While Western governments have condemned the Hamas attack, the Xi Jinping regime in Beijing has not. The communist regime has also censored pro-Israel expression, both online and offline.

What’s going on here in China, a nation and business destination loved by the late Henry Kissinger and the millions in his thrall?
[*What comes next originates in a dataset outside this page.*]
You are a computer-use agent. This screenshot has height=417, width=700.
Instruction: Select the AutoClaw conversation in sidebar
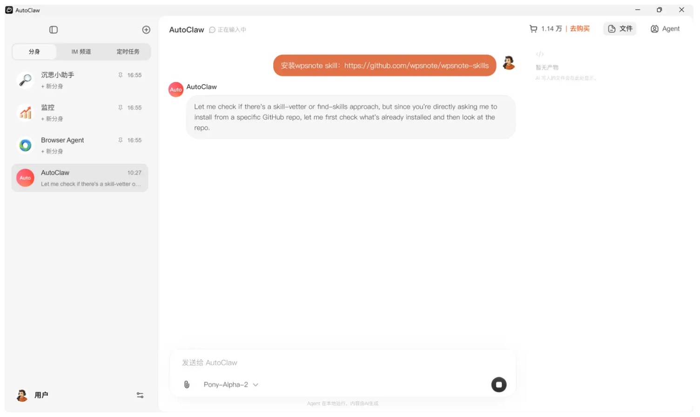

For that matter, how does one explain the passion with which the American Left adores Hamas?

The roots start with Marx, whose writings “form the core of the Chinese Communist Party’s governing ideology,” according to Miles Yu, a former contributing editor for Geostrategy-Direct.com.

Xi Jinping and Karl Marx

One of Karl Marx’s first serious publications was his 1844 pamphlet “On the Jewish Question”. In it, the man whose ideas formed the foundation of communism, charged that Jews constituted “a problem” for Europe, the solution to which was for Europe to rid itself of what he termed the Jews’ real religion — the worship of money.

“Money,” Marx wrote in his pamphlet, “is the Jealous God of Israel, beside which no other God may exist.”

In communist China today, “antisemitic rhetoric and actions are not only fueled by ignorance, but the national government also inculcates them,” said Yu, a senior fellow and director of the China Center at the Hudson Institute who during the Trump administration was the principal China policy planner and strategist in the State Department, wrote in a Nov. 13 analysis for The Washington Times.

Following the Oct. 7 massacre of Israeli civilians by Hamas terrorists, “combating the age-old poison of anti-Jewish hatred has taken on a new urgency,” Yu wrote, adding that “leaders in the West must call out and combat the Chinese government’s promotion of antisemitism.”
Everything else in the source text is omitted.